The service now calls all of its communications networks LandWarNet.

FORT LAUDERDALE, Fla. — The Army decided last month to call all of its communications networks LandWarNet.

The Air Force calls all of its voice, video and data networks the Command and Control Constellation and the Navy refers to theirs as FORCEnet. But top Pentagon and military leaders got confused when discussing Army systems, calling them the Army Battle Command System, Blue Force Tracking or the Army Knowledge Enterprise, said Mark Farmer, military analyst at Training and Doctrine Command, during a March 4 interview at the Association of the United States Army's annual winter conference.

"Joint commanders understand the C2 Constellation and ForceNET, but not the Army's networks," said Farmer, who helped devise the LandWarNet strategy at Tradoc, located at Fort Monroe, Va.

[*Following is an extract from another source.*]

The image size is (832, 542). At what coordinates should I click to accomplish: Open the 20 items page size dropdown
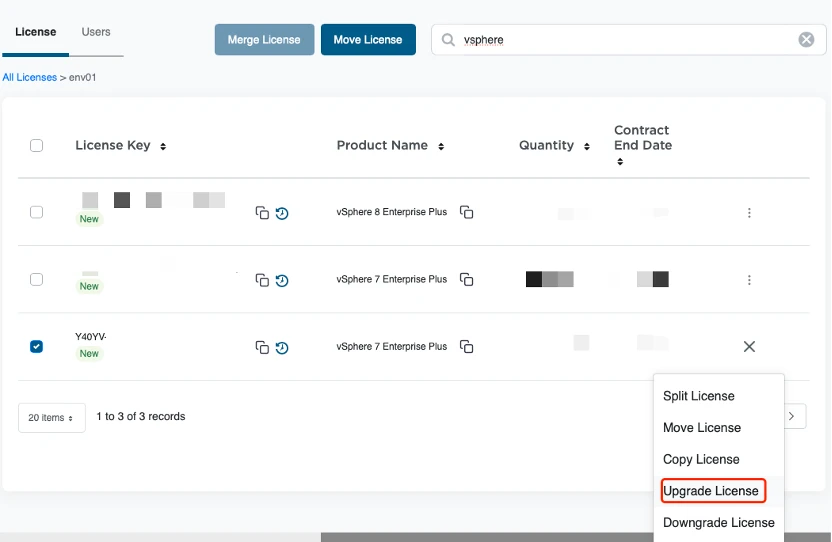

LandWarNet refers to the Army's strategy for land network concept development. It fuses the service's future warfighting framework into the military's joint operational concepts, which will guide the United States' war strategy for the next 15 to 20 years, Farmer said.

In mid-February, Lt. Gen. Steve Boutelle, the Army's chief information officer, asked Gen. Kevin Byrnes, Tradoc's commanding general, if he could adopt the LandWarNet name for all service networks, and Byrnes agreed. In November, Tradoc coined the word to integrate Current Force systems with U.S. and coalition forces' ones and to develop concepts for future Army networks, Farmer said.

The new name marks the Army's second major name change in recent months. The service in October dropped the Legacy, Interim and Objective Force, titles for its older, newer and future warfighting units, in favor of Current Force and Future Force.